Word and item position data
— begin —

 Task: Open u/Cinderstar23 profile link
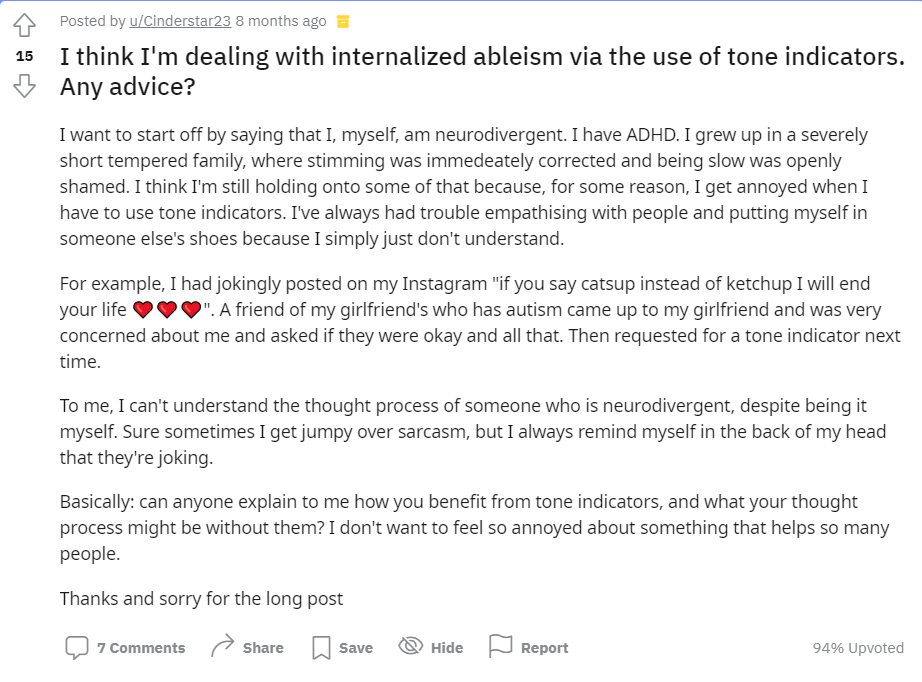click(x=180, y=21)
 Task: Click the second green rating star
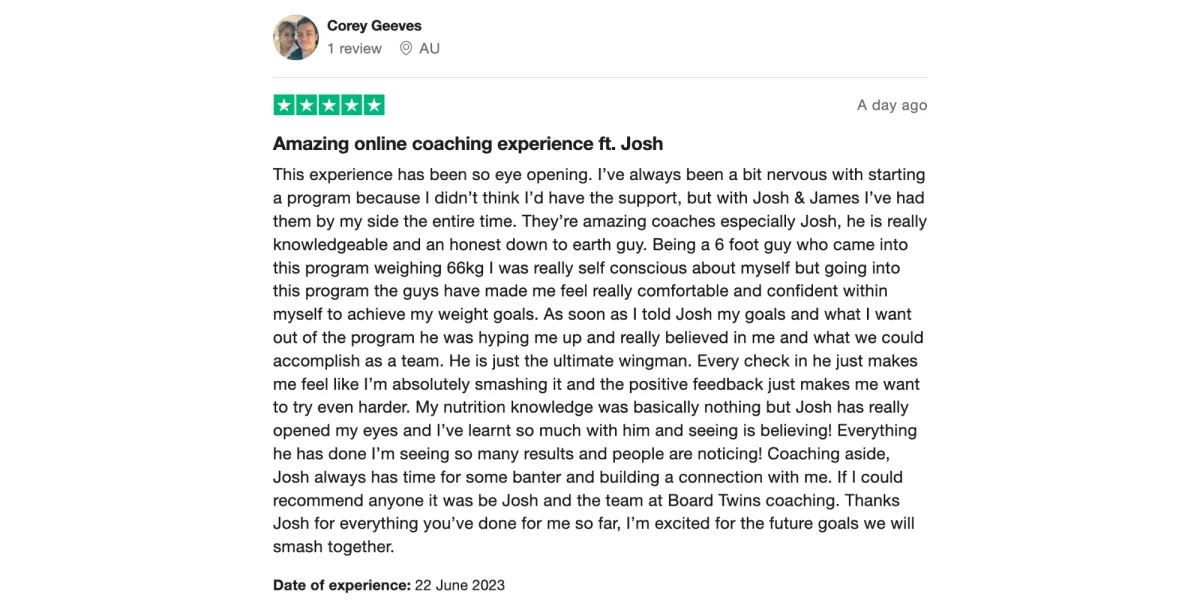tap(307, 105)
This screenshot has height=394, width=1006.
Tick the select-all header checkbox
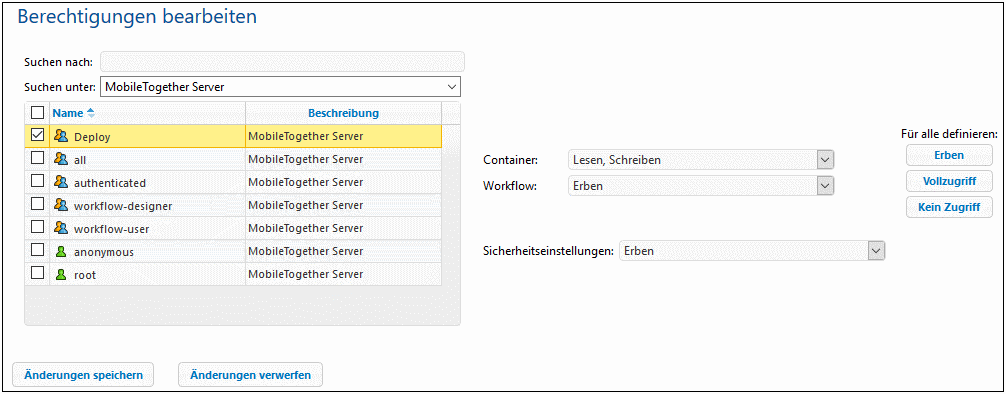(x=37, y=112)
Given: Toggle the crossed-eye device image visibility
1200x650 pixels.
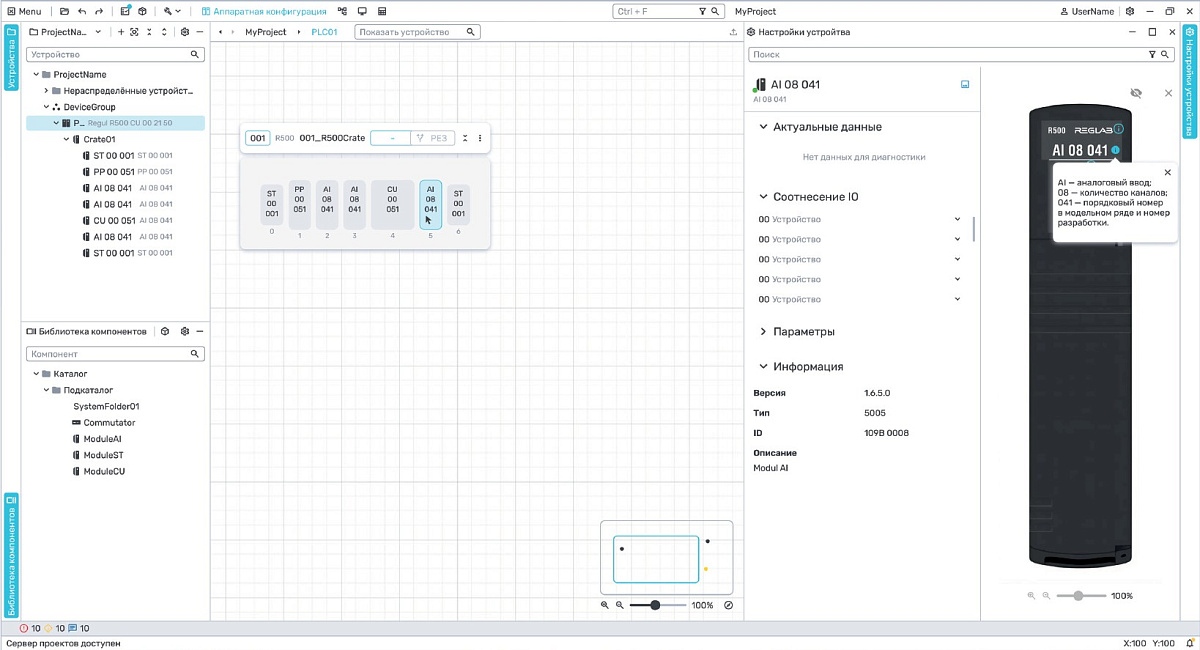Looking at the screenshot, I should pyautogui.click(x=1136, y=93).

— end —

Please gather every line of the records above that contains the string "Task", treating uppercase and lowercase as different.

 Task: Open u/Cinderstar23 profile link
 Task: Click the second green rating star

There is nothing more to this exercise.